I think there are actually three questions in there, and I’ll break them down. One is, do immune suppressive medications make it more likely that one will contract the infection? The second is, does it prolong the illness? And then the third is, does it make the illness more severe? And they’re separate issues.
So, the first question: do immune suppressive medications make it more likely for you to be infected? The answer is, we think yes. We think so. If you compromise the immune system, it should make it more likely that an infection could take hold. Now, rituximab does not suppress the entire immune system, it just removes B cells from the blood. But patients who use rituximab based on B cells in their mucosa, in their sinuses, and their lungs, and the B cells are doing their job there. So, it’s not clear if rituximab predisposes to infections as maybe other medications do.

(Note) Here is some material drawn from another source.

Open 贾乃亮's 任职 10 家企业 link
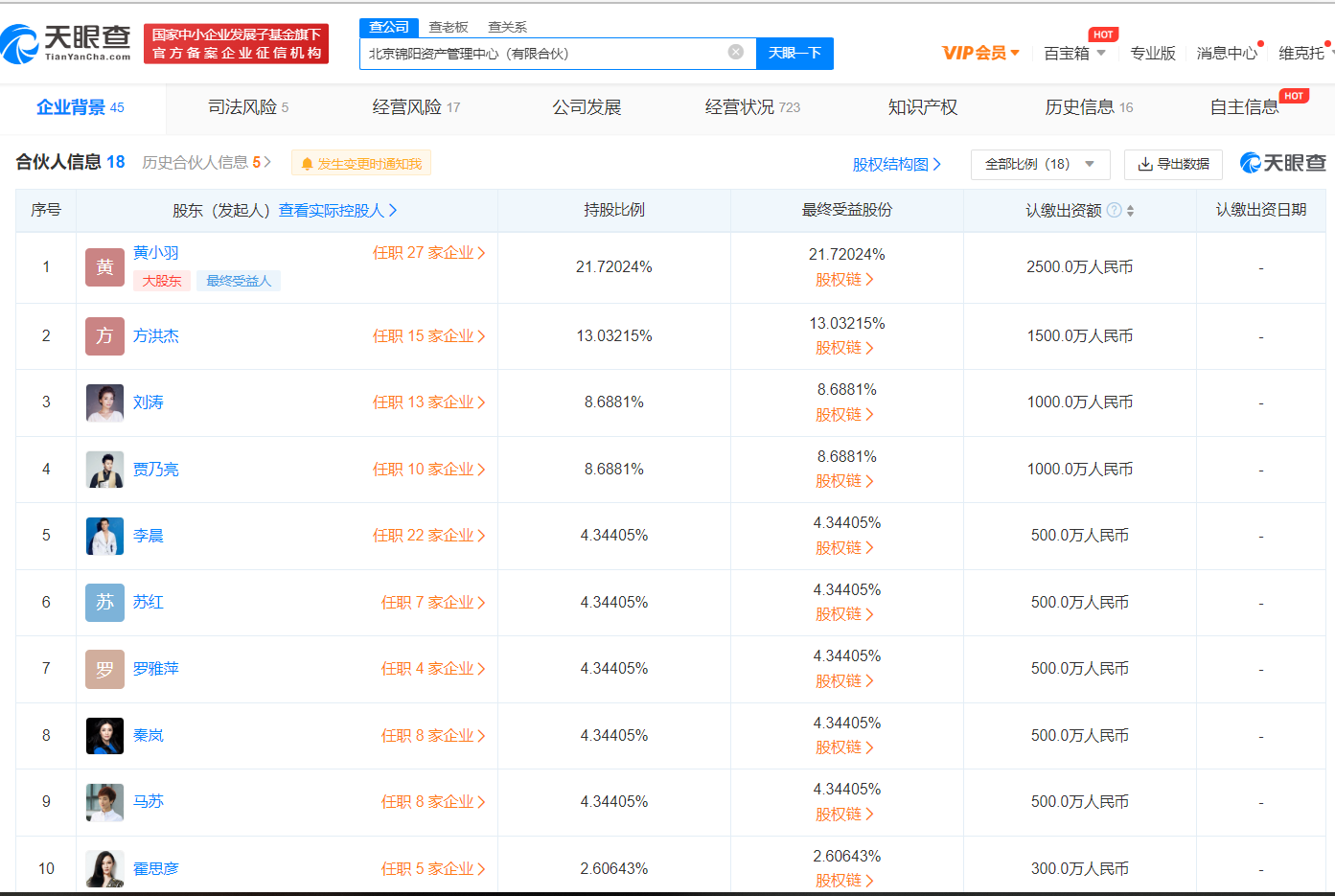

Imuran, which is azathioprine, Cellcept, which is mycophenolate, and methotrexate, they all impair metabolic function of white blood cells. And that occurs systemically. Therefore, it’s certainly possible that there are some medications that can predispose to infections, and some that maybe don’t.
We don’t have data yet coming out of China, or Italy, or Spain, or any other hotspots that suggest that this is the case. But I would caution you that a lot of these hotspots are basically like war zones, where they’re not collecting all the data. So, maybe some of those patients who are dying in the street in Spain, maybe some of them are on immune suppression. We just don’t have that data yet.
The second question is, does immune suppressive medication prolong the illness? Possibly, again, yes. We, we’ve seen that with mycophenolate and the standard flu. Instead of a two-week infection, and staying home for two weeks, a lot of my patients stay home for three weeks when they get the flu. That’s entirely observational. There’s been no blinded studies to prove that. But those two things certainly make sense. And that’s how we’ve been warning our patients. But we have not seen data to support either one of those yet. So, we’re not too worried about it right now.
The third question is, does it make the outcome more severe if you’re on immune suppressive medication? The answer to that is, probably no. Because what we’re seeing across the world is that the best outcomes are those who suppress the immune system in the severe stage. To prevent that overwhelming immune response, we know that steroids are being tested.
Eculizumab, which is Soliris, a drug used for NMO, that’s being tested. Tocilizumab, which is a drug used in NMO, and sepsis, and cytokine storms. That’s being tested. So, if you’re on any of those medications, maybe you’re more likely to get the infection, maybe it’s more likely to be prolonged, but it’s not more likely to result in a bad outcome, in terms of the rationale of using these medications.